(Screenshot grounding data)
- Opening Delimiter -

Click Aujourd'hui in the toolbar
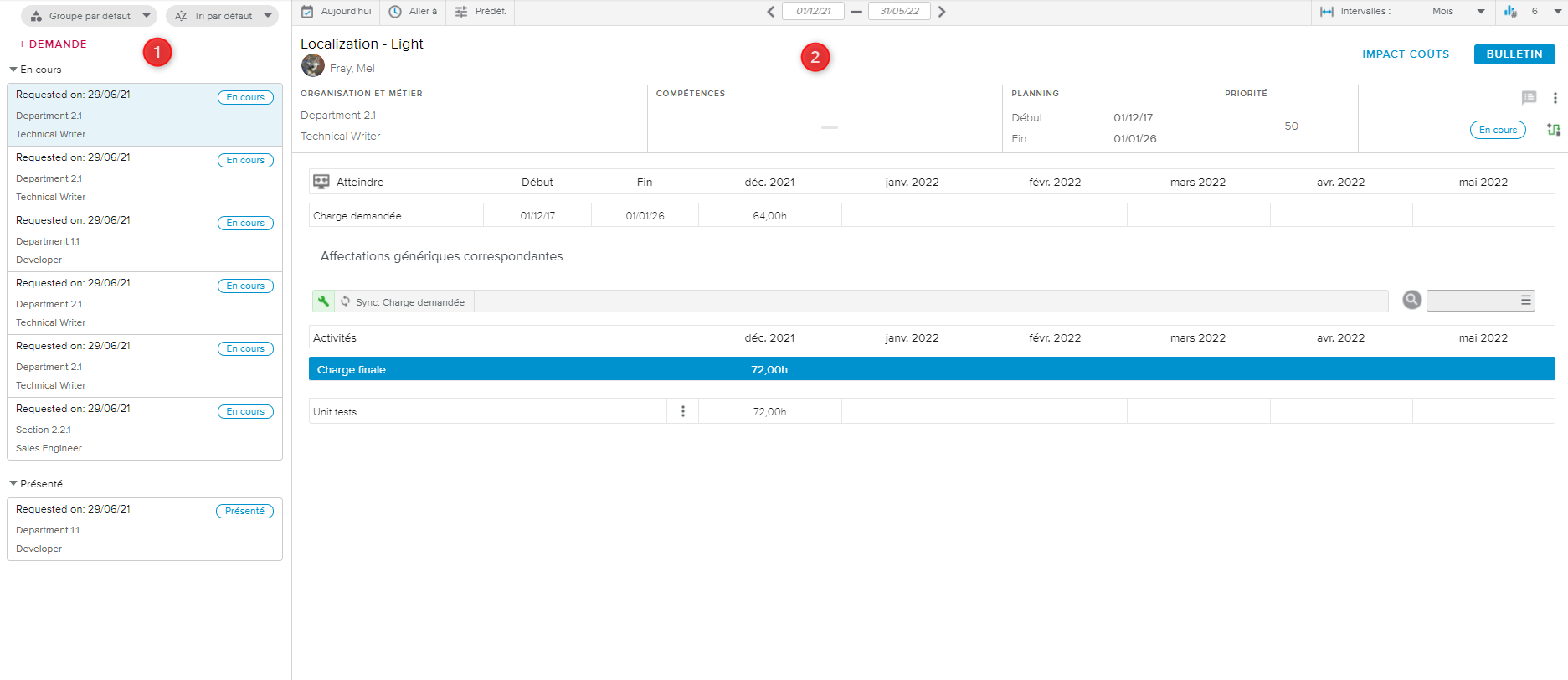Viewport: 1568px width, 680px height. [337, 12]
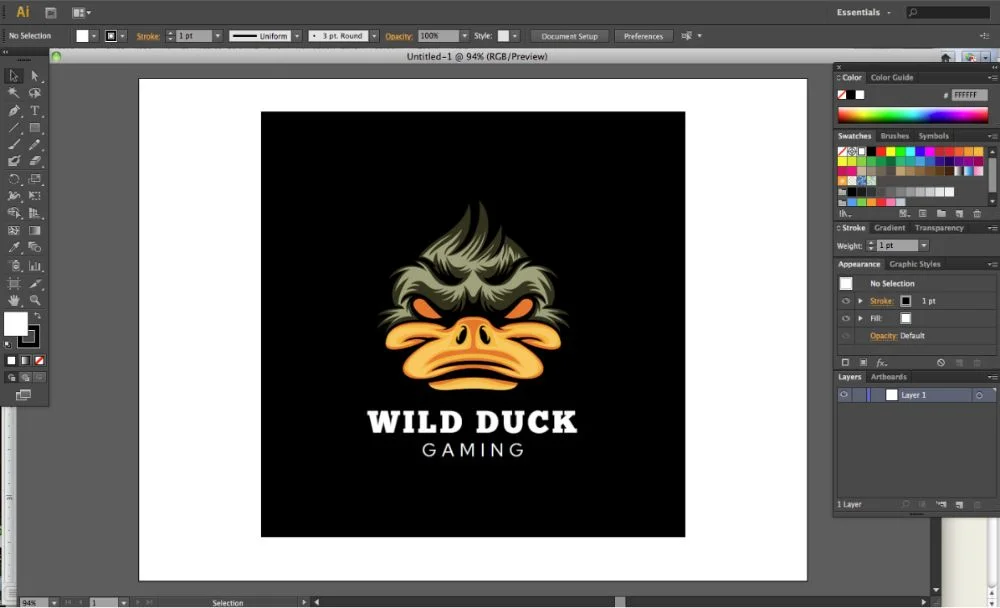Open the Essentials workspace dropdown

[864, 13]
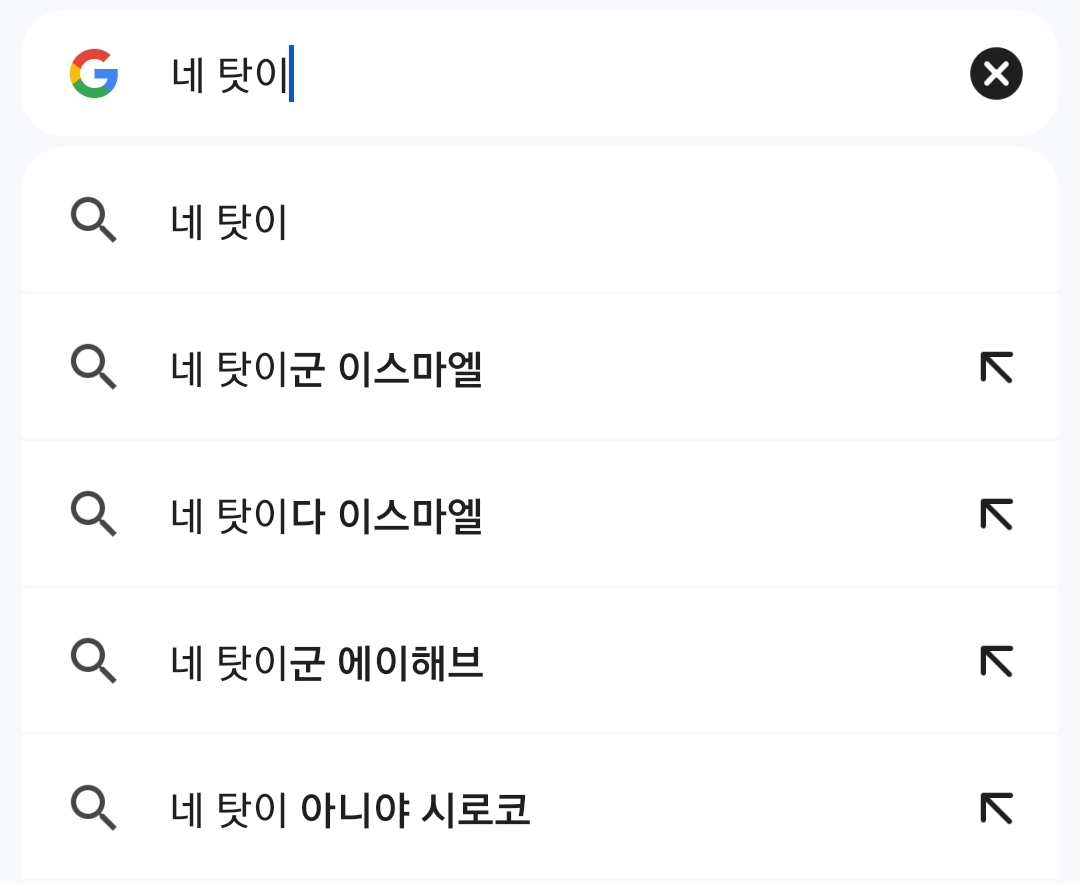Click bold text "에이해브" in suggestion
1080x884 pixels.
coord(411,663)
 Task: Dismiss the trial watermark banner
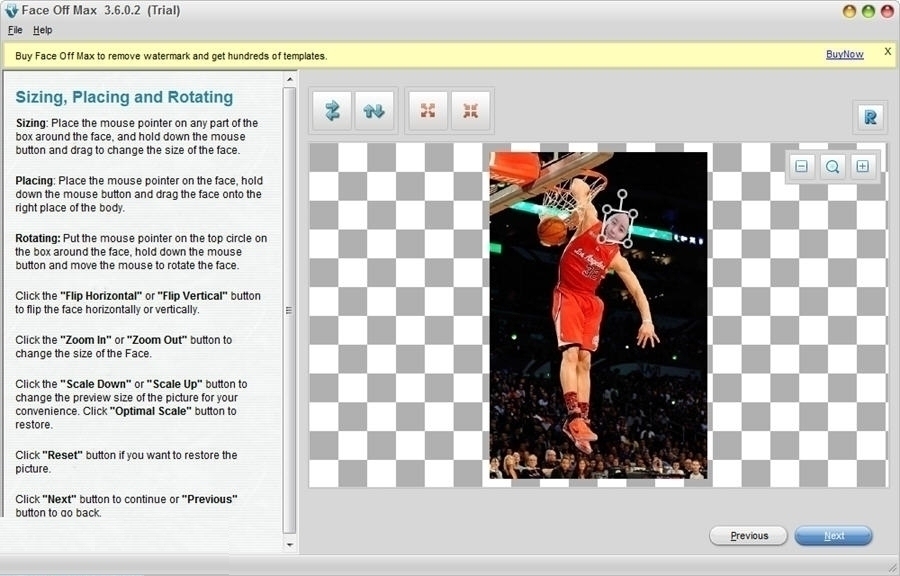pyautogui.click(x=886, y=51)
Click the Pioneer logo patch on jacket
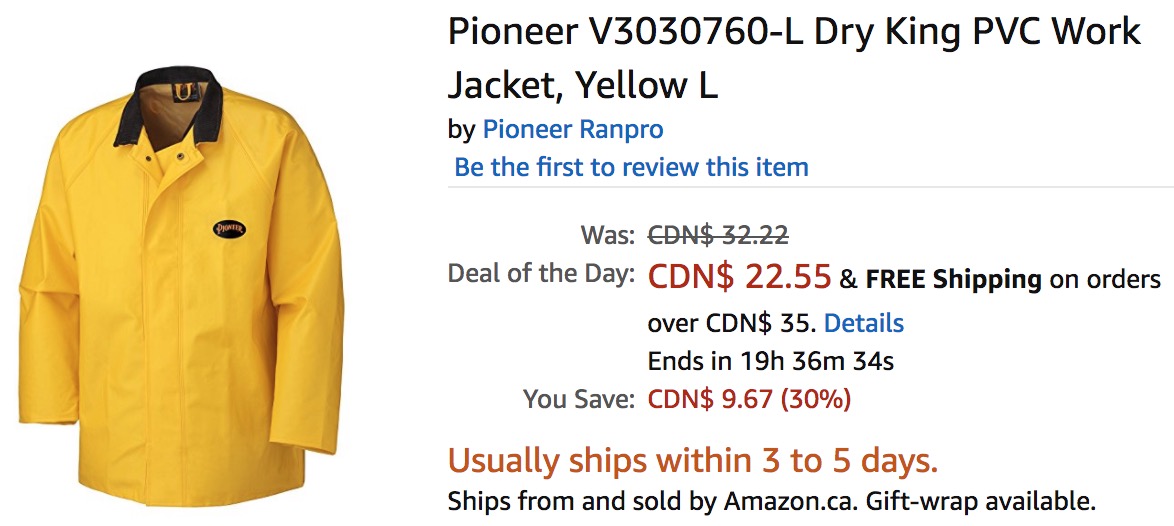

- Closing Delimiter -

■ INSTRUCTIONS TO FOLLOW:
An exact copy of the entries, without any pictures, is what the answer should be.

■ SOLUTION FOR THIS TASK:
Click Aujourd'hui in the toolbar
Viewport: 1568px width, 680px height. [337, 12]
Open the Essentials workspace dropdown

[864, 13]
Click bold text "에이해브" in suggestion
1080x884 pixels.
coord(411,663)
 Task: Dismiss the trial watermark banner
pyautogui.click(x=886, y=51)
Click the Pioneer logo patch on jacket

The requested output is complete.